══ Records shown
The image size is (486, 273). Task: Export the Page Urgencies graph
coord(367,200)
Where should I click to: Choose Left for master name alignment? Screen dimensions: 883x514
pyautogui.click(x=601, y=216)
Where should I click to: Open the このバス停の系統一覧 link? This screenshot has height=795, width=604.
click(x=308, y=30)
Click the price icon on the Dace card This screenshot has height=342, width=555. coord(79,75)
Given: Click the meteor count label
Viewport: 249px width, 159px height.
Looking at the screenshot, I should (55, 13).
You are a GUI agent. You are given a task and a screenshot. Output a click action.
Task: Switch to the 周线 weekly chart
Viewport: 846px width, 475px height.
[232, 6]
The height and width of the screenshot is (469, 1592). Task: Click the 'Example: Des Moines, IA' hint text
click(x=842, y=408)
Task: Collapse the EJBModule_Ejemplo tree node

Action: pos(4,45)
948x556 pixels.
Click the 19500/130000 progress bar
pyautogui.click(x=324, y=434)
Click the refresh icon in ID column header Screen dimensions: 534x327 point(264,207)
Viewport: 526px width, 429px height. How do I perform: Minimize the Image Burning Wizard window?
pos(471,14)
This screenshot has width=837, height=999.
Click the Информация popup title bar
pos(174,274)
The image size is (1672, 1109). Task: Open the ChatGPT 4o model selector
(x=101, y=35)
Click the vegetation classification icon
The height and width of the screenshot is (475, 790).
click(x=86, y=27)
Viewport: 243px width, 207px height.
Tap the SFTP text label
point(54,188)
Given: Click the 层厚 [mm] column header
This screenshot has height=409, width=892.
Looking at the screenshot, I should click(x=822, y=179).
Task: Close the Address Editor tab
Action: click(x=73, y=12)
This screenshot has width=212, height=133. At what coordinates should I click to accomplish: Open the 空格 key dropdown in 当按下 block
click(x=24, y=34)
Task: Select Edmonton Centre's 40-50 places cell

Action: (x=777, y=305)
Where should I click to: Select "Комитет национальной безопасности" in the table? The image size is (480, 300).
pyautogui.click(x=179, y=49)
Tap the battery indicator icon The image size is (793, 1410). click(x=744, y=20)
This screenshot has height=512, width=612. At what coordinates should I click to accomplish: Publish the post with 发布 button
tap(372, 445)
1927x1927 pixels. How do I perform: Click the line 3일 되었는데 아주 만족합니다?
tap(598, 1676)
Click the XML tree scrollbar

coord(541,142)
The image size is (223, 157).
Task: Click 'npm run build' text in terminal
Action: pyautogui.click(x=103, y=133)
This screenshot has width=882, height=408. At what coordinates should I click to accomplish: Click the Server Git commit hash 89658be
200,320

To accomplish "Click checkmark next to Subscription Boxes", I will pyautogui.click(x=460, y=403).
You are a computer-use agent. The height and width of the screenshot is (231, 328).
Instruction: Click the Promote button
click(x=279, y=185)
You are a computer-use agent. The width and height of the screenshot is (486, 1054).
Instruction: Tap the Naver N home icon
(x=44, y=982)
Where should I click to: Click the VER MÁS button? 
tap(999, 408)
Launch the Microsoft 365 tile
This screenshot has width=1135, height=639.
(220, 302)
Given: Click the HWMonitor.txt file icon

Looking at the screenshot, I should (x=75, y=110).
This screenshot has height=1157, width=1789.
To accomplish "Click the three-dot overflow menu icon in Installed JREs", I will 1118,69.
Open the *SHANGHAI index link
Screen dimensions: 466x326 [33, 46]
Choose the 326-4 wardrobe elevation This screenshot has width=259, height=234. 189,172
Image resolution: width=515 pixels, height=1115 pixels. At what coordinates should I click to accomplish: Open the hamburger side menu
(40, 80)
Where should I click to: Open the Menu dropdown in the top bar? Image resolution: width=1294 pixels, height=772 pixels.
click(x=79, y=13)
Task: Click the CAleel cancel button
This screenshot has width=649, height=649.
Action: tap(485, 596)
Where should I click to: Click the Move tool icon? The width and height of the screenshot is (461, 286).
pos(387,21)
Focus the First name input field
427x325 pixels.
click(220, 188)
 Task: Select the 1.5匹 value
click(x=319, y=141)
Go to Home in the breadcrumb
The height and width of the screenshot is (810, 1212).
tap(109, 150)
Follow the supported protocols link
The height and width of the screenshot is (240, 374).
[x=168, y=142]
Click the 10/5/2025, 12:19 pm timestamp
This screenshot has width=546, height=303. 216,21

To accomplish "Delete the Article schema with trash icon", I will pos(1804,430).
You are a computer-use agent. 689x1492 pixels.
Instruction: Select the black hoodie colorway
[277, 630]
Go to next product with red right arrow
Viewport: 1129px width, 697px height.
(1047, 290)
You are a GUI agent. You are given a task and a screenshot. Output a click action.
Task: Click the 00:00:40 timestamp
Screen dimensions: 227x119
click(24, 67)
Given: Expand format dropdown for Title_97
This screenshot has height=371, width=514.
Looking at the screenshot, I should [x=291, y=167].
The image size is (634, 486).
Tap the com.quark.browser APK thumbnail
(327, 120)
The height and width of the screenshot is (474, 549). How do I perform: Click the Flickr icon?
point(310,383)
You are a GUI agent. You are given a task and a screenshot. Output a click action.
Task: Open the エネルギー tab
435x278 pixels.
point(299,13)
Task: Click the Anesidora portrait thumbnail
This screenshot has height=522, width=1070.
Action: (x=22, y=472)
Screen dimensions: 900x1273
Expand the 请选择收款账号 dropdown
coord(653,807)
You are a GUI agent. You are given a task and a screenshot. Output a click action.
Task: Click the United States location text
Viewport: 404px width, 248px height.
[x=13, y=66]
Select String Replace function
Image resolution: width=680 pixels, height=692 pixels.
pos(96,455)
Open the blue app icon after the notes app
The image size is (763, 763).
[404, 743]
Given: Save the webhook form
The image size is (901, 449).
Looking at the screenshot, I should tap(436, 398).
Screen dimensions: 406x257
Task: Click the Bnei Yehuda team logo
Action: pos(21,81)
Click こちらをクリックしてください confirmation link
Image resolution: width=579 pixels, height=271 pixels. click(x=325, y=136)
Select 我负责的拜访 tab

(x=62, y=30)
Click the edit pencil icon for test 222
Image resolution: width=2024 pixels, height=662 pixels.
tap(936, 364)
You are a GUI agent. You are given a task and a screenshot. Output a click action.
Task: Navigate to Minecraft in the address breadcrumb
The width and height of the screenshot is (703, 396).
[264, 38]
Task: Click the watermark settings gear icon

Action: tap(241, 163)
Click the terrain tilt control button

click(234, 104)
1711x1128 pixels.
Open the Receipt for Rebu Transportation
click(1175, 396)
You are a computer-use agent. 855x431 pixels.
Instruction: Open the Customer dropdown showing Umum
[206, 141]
════
What the task asks: Return the lines above unchanged, from the first through the last.

Task result:
The image size is (486, 273). Task: Export the Page Urgencies graph
coord(367,200)
Where should I click to: Choose Left for master name alignment? Screen dimensions: 883x514
pyautogui.click(x=601, y=216)
Where should I click to: Open the このバス停の系統一覧 link? This screenshot has height=795, width=604.
click(x=308, y=30)
Click the price icon on the Dace card This screenshot has height=342, width=555. coord(79,75)
Given: Click the meteor count label
Viewport: 249px width, 159px height.
Looking at the screenshot, I should (55, 13).
You are a GUI agent. You are given a task and a screenshot. Output a click action.
Task: Switch to the 周线 weekly chart
Viewport: 846px width, 475px height.
[232, 6]
The height and width of the screenshot is (469, 1592). Task: Click the 'Example: Des Moines, IA' hint text
click(x=842, y=408)
Task: Collapse the EJBModule_Ejemplo tree node

Action: pos(4,45)
948x556 pixels.
Click the 19500/130000 progress bar
pyautogui.click(x=324, y=434)
Click the refresh icon in ID column header Screen dimensions: 534x327 point(264,207)
Viewport: 526px width, 429px height. How do I perform: Minimize the Image Burning Wizard window?
pos(471,14)
This screenshot has width=837, height=999.
Click the Информация popup title bar
pos(174,274)
The image size is (1672, 1109). Task: Open the ChatGPT 4o model selector
(x=101, y=35)
Click the vegetation classification icon
The height and width of the screenshot is (475, 790).
click(x=86, y=27)
Viewport: 243px width, 207px height.
Tap the SFTP text label
point(54,188)
Given: Click the 层厚 [mm] column header
This screenshot has height=409, width=892.
Looking at the screenshot, I should click(x=822, y=179).
Task: Close the Address Editor tab
Action: click(x=73, y=12)
This screenshot has width=212, height=133. At what coordinates should I click to accomplish: Open the 空格 key dropdown in 当按下 block
click(x=24, y=34)
Task: Select Edmonton Centre's 40-50 places cell

Action: (x=777, y=305)
Where should I click to: Select "Комитет национальной безопасности" in the table? The image size is (480, 300).
pyautogui.click(x=179, y=49)
Tap the battery indicator icon The image size is (793, 1410). click(x=744, y=20)
This screenshot has height=512, width=612. At what coordinates should I click to accomplish: Publish the post with 发布 button
tap(372, 445)
1927x1927 pixels. How do I perform: Click the line 3일 되었는데 아주 만족합니다?
tap(598, 1676)
Click the XML tree scrollbar

coord(541,142)
The image size is (223, 157).
Task: Click 'npm run build' text in terminal
Action: pyautogui.click(x=103, y=133)
This screenshot has width=882, height=408. At what coordinates should I click to accomplish: Click the Server Git commit hash 89658be
200,320

To accomplish "Click checkmark next to Subscription Boxes", I will pyautogui.click(x=460, y=403).
You are a computer-use agent. The height and width of the screenshot is (231, 328).
Instruction: Click the Promote button
click(x=279, y=185)
You are a computer-use agent. The width and height of the screenshot is (486, 1054).
Instruction: Tap the Naver N home icon
(x=44, y=982)
Where should I click to: Click the VER MÁS button? 
tap(999, 408)
Launch the Microsoft 365 tile
This screenshot has width=1135, height=639.
(220, 302)
Given: Click the HWMonitor.txt file icon

Looking at the screenshot, I should (x=75, y=110).
This screenshot has height=1157, width=1789.
To accomplish "Click the three-dot overflow menu icon in Installed JREs", I will 1118,69.
Open the *SHANGHAI index link
Screen dimensions: 466x326 [33, 46]
Choose the 326-4 wardrobe elevation This screenshot has width=259, height=234. 189,172
Image resolution: width=515 pixels, height=1115 pixels. At what coordinates should I click to accomplish: Open the hamburger side menu
(40, 80)
Where should I click to: Open the Menu dropdown in the top bar? Image resolution: width=1294 pixels, height=772 pixels.
click(x=79, y=13)
Task: Click the CAleel cancel button
This screenshot has width=649, height=649.
Action: tap(485, 596)
Where should I click to: Click the Move tool icon? The width and height of the screenshot is (461, 286).
pos(387,21)
Focus the First name input field
427x325 pixels.
click(220, 188)
 Task: Select the 1.5匹 value
click(x=319, y=141)
Go to Home in the breadcrumb
The height and width of the screenshot is (810, 1212).
tap(109, 150)
Follow the supported protocols link
The height and width of the screenshot is (240, 374).
[x=168, y=142]
Click the 10/5/2025, 12:19 pm timestamp
This screenshot has width=546, height=303. 216,21

To accomplish "Delete the Article schema with trash icon", I will pos(1804,430).
You are a computer-use agent. 689x1492 pixels.
Instruction: Select the black hoodie colorway
[277, 630]
Go to next product with red right arrow
Viewport: 1129px width, 697px height.
(1047, 290)
You are a GUI agent. You are given a task and a screenshot. Output a click action.
Task: Click the 00:00:40 timestamp
Screen dimensions: 227x119
click(24, 67)
Given: Expand format dropdown for Title_97
This screenshot has height=371, width=514.
Looking at the screenshot, I should [x=291, y=167].
The image size is (634, 486).
Tap the com.quark.browser APK thumbnail
(327, 120)
The height and width of the screenshot is (474, 549). How do I perform: Click the Flickr icon?
point(310,383)
You are a GUI agent. You are given a task and a screenshot. Output a click action.
Task: Open the エネルギー tab
435x278 pixels.
point(299,13)
Task: Click the Anesidora portrait thumbnail
This screenshot has height=522, width=1070.
Action: (x=22, y=472)
Screen dimensions: 900x1273
Expand the 请选择收款账号 dropdown
coord(653,807)
You are a GUI agent. You are given a task and a screenshot. Output a click action.
Task: Click the United States location text
Viewport: 404px width, 248px height.
[x=13, y=66]
Select String Replace function
Image resolution: width=680 pixels, height=692 pixels.
pos(96,455)
Open the blue app icon after the notes app
The image size is (763, 763).
[404, 743]
Given: Save the webhook form
The image size is (901, 449).
Looking at the screenshot, I should tap(436, 398).
Screen dimensions: 406x257
Task: Click the Bnei Yehuda team logo
Action: pos(21,81)
Click こちらをクリックしてください confirmation link
Image resolution: width=579 pixels, height=271 pixels. click(x=325, y=136)
Select 我负责的拜访 tab

(x=62, y=30)
Click the edit pencil icon for test 222
Image resolution: width=2024 pixels, height=662 pixels.
tap(936, 364)
You are a GUI agent. You are given a task and a screenshot. Output a click action.
Task: Navigate to Minecraft in the address breadcrumb
The width and height of the screenshot is (703, 396).
[264, 38]
Task: Click the watermark settings gear icon

Action: tap(241, 163)
Click the terrain tilt control button

click(234, 104)
1711x1128 pixels.
Open the Receipt for Rebu Transportation
click(1175, 396)
You are a computer-use agent. 855x431 pixels.
Instruction: Open the Customer dropdown showing Umum
[206, 141]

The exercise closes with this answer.